Basically, you need a lot of drone-hours and people-hours to do the job well for any farm of significant size, and if you add more land to your farm, you need more drone-hours and people-hours still. This is to say nothing of the hassles of actually piloting the drone — an FAA Section 333 exemption is mandatory for agricultural use — and the risk of a crash. “It’s difficult to scale effectively with drones,” Mitchell says.

Satellites scale. The image from a satellite has a big enough footprint to cover a large area like a farm, and satellite imagery is also cheaper than drone imagery. FarmLogs, a Michigan company founded by farmers, uses Planet Labs satellites to image the fields of its 100,000 users as many as five times during a growing season, providing measurements of vegetation, fertilization and fertilization needs, the nitrogen content of soil, and crop-health alerts by email.

“That Just Stuns ‘Em”

FarmLogs chief agronomist Tracy Blackmer regularly attends crop conferences and gives talks to farmers, showing examples of 5-meter-resolution images taken by Planet’s satellites. He finds that until he shows the pictures, farmers often aren’t aware of how good the satellite imagery has gotten; the last pictures they saw were from 10 years ago, when satellites could only take pictures of fields occasionally, with poor resolution. “Everyone thinks it’s too coarse to see anything,” Blackmer says.

Then he puts up the pictures. Here’s one that shows a field marred by a fixable equipment problem. Here’s one where you can see the wheel tracks of a malfunctioning combine. “They’ve all been told you can’t do that” with satellite images. Then Blackmer tells them, “This data’s being saved. That’s important, because land’s changing all the time. Maybe you’re thinking about buying this other farm. We can go back six years and show you the problem areas.” With satellites as opposed to drones, they’re getting the sweep of history instead of just a snapshot, for a cost as little as 20 cents per acre per year. And the satellite imagery is only going to get better and more frequent. “That just stuns ’em.”

The Long View

As helpful as the imagery can be to individual farmers, there are also some bigger possibilities. Clay Mitchell is using satellite data to select land to buy for his equity fund — to “avoid lemons and buy undervalued farms,” and then to deeply understand the limitations of purchased land and overcome them. Are fields getting too much water? Does the soil lack iron? Is it salty? He can go back into the history and see how the land performed during period of heavy rain. Did it flood? How much? Did the water drain away quickly or did it take a week? With a quick glance at the imagery, he and his team can tell both the severity of the problem and how much land is affected.

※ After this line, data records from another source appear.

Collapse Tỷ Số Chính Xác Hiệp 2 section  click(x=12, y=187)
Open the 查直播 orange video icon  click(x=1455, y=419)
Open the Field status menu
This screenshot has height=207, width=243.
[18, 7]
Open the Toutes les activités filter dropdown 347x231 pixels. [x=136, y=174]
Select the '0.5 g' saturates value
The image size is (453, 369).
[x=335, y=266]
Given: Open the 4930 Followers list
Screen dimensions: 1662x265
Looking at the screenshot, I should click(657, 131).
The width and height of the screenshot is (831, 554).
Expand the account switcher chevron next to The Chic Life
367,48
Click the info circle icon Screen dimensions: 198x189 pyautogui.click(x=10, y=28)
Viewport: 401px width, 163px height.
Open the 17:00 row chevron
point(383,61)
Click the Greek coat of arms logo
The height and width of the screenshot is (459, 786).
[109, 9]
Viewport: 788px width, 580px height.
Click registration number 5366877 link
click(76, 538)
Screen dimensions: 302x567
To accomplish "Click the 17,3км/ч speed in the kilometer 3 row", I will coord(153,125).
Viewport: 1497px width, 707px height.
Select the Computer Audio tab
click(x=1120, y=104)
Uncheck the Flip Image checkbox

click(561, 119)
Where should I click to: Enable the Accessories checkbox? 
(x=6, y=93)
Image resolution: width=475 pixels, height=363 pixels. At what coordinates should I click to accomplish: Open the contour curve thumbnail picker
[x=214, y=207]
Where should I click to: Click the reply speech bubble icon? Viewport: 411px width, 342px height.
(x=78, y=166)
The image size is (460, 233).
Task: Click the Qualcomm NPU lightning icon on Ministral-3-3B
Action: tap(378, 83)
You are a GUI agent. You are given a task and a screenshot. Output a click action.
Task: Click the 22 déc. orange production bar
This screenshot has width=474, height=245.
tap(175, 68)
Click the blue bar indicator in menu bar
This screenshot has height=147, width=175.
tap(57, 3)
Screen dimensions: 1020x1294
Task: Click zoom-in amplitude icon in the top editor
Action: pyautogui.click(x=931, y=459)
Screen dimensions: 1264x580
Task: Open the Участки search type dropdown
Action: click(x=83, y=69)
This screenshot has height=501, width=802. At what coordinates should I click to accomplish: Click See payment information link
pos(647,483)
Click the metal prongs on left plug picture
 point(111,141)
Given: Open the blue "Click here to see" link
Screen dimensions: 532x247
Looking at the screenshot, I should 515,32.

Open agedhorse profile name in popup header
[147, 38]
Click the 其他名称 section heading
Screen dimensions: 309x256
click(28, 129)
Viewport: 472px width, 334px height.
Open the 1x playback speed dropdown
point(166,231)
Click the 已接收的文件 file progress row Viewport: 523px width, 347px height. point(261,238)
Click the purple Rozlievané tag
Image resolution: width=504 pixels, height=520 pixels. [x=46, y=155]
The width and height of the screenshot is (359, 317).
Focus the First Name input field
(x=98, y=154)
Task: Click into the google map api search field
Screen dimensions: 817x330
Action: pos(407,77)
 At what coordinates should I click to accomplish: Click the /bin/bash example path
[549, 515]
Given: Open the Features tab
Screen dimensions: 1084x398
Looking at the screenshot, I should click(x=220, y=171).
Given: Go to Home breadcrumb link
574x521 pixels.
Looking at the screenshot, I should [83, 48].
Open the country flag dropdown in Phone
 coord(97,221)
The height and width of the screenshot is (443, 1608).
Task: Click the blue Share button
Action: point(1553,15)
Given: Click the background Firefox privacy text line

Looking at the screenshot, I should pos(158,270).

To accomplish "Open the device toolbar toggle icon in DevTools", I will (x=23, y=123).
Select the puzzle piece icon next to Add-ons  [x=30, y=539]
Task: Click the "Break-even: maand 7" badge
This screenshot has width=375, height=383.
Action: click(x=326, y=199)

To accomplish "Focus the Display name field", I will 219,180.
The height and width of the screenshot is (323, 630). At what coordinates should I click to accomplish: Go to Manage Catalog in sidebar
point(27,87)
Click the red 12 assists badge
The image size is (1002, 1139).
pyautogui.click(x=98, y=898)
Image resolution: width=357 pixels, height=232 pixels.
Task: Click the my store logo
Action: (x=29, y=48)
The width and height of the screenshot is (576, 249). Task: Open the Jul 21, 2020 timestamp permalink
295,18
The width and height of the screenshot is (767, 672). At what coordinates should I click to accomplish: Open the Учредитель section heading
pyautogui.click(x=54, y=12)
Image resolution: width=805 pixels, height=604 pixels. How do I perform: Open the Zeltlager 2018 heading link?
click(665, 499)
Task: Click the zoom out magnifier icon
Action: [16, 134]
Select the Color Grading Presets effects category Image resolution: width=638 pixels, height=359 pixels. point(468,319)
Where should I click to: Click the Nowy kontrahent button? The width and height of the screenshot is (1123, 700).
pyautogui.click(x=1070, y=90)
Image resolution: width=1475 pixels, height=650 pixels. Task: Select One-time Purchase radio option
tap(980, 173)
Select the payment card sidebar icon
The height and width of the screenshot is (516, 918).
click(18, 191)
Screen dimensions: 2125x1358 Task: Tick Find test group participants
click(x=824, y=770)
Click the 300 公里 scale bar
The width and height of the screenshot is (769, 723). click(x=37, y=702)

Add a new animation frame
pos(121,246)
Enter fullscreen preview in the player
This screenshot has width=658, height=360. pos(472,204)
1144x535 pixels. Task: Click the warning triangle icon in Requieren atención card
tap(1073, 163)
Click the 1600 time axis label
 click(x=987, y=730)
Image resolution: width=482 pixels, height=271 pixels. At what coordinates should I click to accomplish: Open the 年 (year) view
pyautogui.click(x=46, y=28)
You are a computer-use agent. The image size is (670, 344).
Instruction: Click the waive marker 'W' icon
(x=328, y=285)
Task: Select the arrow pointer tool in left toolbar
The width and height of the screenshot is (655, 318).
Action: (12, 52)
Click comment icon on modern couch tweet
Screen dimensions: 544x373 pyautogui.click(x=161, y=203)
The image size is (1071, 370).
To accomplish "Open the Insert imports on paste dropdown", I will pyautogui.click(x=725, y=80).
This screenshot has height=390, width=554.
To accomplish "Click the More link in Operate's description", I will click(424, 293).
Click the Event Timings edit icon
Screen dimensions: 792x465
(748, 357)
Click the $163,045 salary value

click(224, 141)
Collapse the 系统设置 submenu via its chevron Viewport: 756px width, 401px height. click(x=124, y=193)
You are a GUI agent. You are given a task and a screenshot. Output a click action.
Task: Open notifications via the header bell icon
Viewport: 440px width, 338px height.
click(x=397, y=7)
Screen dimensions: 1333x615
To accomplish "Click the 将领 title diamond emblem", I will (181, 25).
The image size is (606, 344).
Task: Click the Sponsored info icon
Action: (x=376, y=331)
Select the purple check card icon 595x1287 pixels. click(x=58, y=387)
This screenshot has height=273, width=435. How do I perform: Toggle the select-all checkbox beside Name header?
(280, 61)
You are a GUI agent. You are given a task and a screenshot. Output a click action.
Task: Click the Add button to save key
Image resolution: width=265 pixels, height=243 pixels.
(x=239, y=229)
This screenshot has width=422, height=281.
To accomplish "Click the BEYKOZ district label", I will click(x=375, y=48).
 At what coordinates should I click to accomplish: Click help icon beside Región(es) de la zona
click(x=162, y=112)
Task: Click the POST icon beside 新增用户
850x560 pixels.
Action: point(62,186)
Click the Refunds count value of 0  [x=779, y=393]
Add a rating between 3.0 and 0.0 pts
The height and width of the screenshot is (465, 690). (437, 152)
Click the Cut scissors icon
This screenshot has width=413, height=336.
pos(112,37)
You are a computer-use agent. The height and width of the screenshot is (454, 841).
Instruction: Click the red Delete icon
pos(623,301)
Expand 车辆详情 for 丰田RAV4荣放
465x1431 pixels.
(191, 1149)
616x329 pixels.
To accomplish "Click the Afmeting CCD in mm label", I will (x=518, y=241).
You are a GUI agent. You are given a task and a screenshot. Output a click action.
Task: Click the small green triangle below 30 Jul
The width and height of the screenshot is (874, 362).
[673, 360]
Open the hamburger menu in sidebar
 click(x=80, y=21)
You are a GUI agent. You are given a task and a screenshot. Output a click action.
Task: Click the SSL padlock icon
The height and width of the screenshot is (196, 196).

In the short term, approaches like these should increase yields across a wide variety of farms, leading to lower prices for consumers. But Mitchell is also thinking about how farmers will feed people 100 years from now, and 500 years. One percent of the world’s farmland is lost to erosion and bad farming practices every year, yet the need for agricultural products keeps growing. Precision agriculture, enabled by satellite imagery, can return degraded farmland to productive use. “Well-managed farmland,” he says, “is like an oil well that never goes dry.”